I’m Luke Craven; this is another of my weekly explorations of how systems thinking and complexity can be used to drive real, transformative change in the public sector and beyond. The first issue explains what the newsletter is about; you can see all the issues here.
Hello, dear reader,
This issue wont be for everyone, but I hope it will resonate with some. It is a quiet reflection on T. S. Eliot, The Waste Land, and the Buddhist philosophy of the Middle Way.
Many of you would have read—or been forced to read—T. S. Eliot’s masterful poem The Waste Land, widely regarded as one of the most important poems of the 20th century and a central work of modernist poetry. I’ve been fascinated by this poem for a long time, For a good chunk of my teenage years, I could recite three of the five parts by heart (yes, I’ve always been this fun…!).
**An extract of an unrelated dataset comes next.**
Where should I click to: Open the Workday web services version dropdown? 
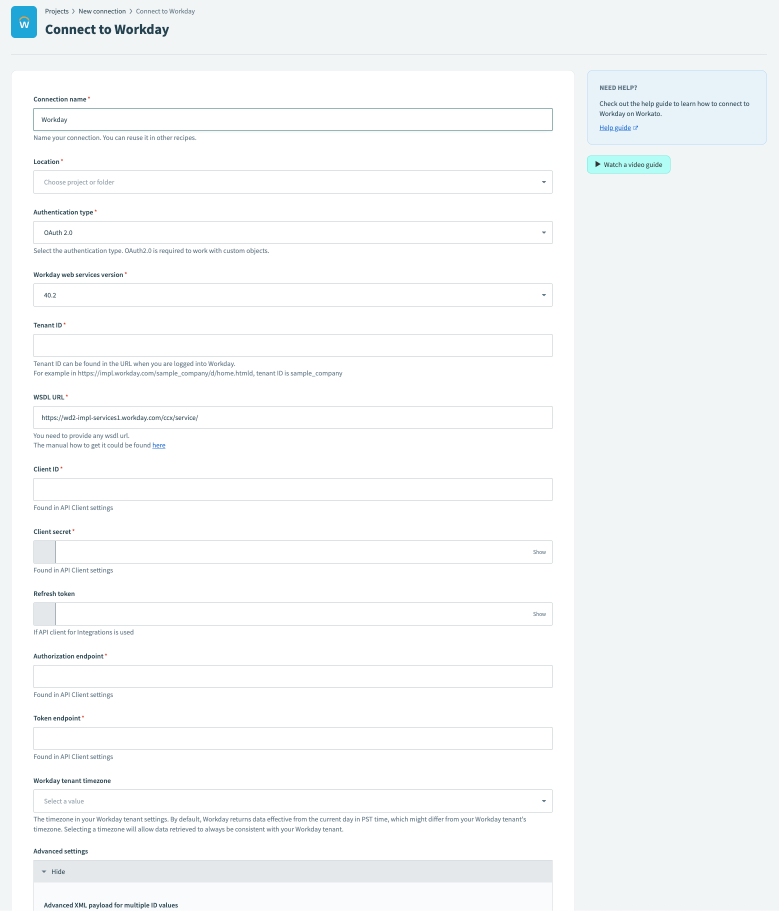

More recently, I have started to read The Waste Land as an allegory for our experience of complexity. To read The Waste Land is to be overwhelmed by half-formed meanings. Eliot throws these half-meanings into our field of vision with such intensity that no thread of coherence can reach completion. As Ruth Nevo puts it, the poem:
Has no narrative, time, or place; no protagonist; no drama, no epic, no lyric; no one point of view, no single style, idiom, register; no identifiable overall subject matter, or argument, or myth, or theme; no obvious conventional poetic features such as meter, rhyme, stanza, or any regularity or recurrence or set of symmetries which would constitute formal pattern in any classical sense at all.
Its symbols refuse to symbolise … [they] explode and proliferate … [they] turn themselves inside out, diffuse their meanings, and collapse back again into disarticulated images. (455-6)
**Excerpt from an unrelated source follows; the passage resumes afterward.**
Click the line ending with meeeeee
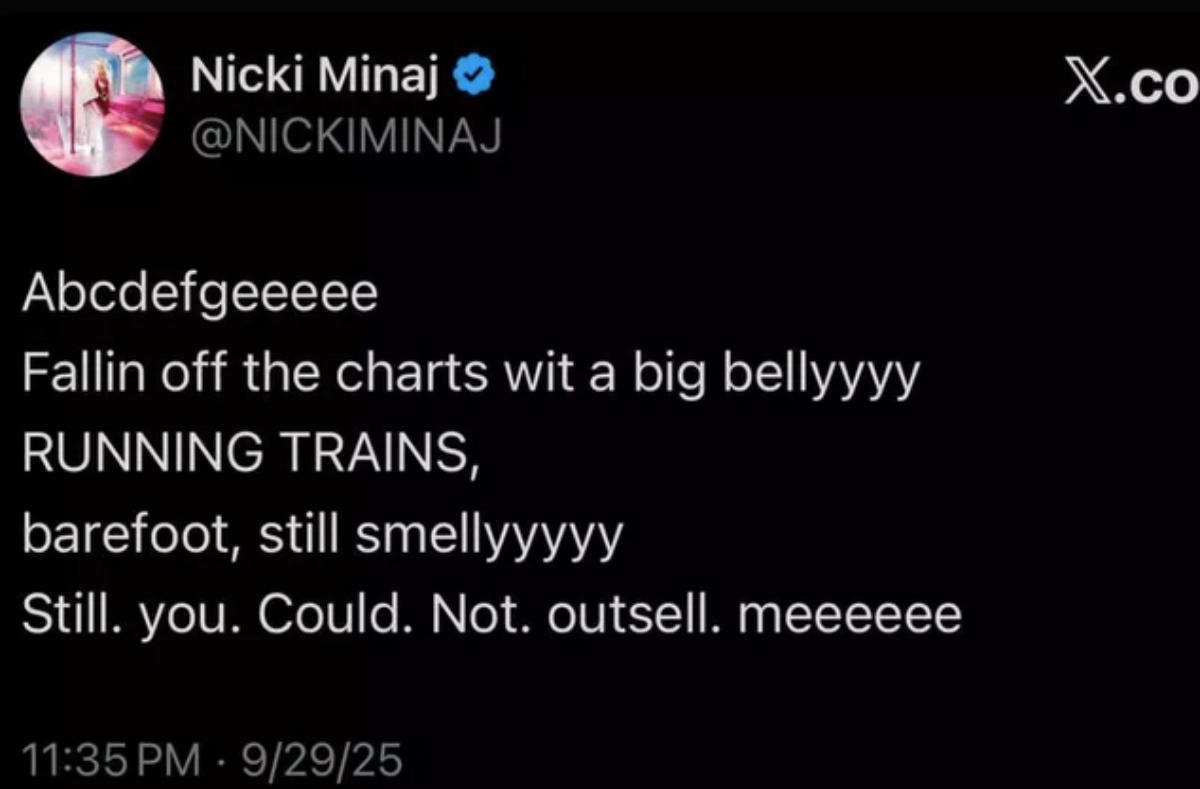coord(495,612)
To make sense of complexity is to carve out islands of meaning from these half-meanings—to create “certainty artefacts” that can anchor us to moments of coherence, however fleeting. Experience is an attempt to impose order where none exists.
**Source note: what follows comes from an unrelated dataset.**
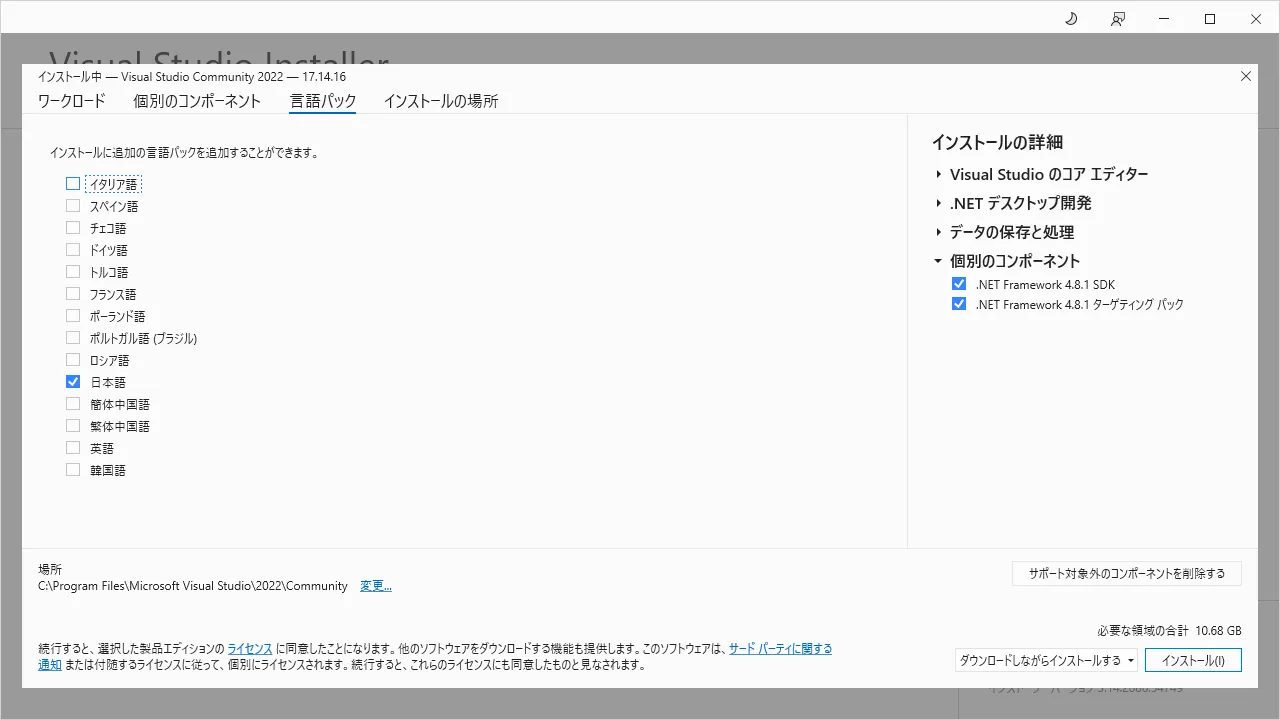Check the 韓国語 language pack
Image resolution: width=1280 pixels, height=720 pixels.
73,470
Eliot was fascinated by the connection between experience and reality. In his little-known PhD thesis, Knowledge and Experience in the Philosophy of F. H. Bradley, he grapples with the idea of truth and the limits of perception.
Building on the work of F. H. Bradley, Eliot argues for a pragmatic theory of knowledge in which everyday experience (“immediate reality”) is set against the prospect of objective truth (“the Absolute”). He notes that:
There is a real world, if you like, which is full of contradictions [immediate reality], and it is our attempt to organise this world which gives belief in a completely organised world [the Absolute], a hypothesis which we proceed to treat as an actuality. (p.90)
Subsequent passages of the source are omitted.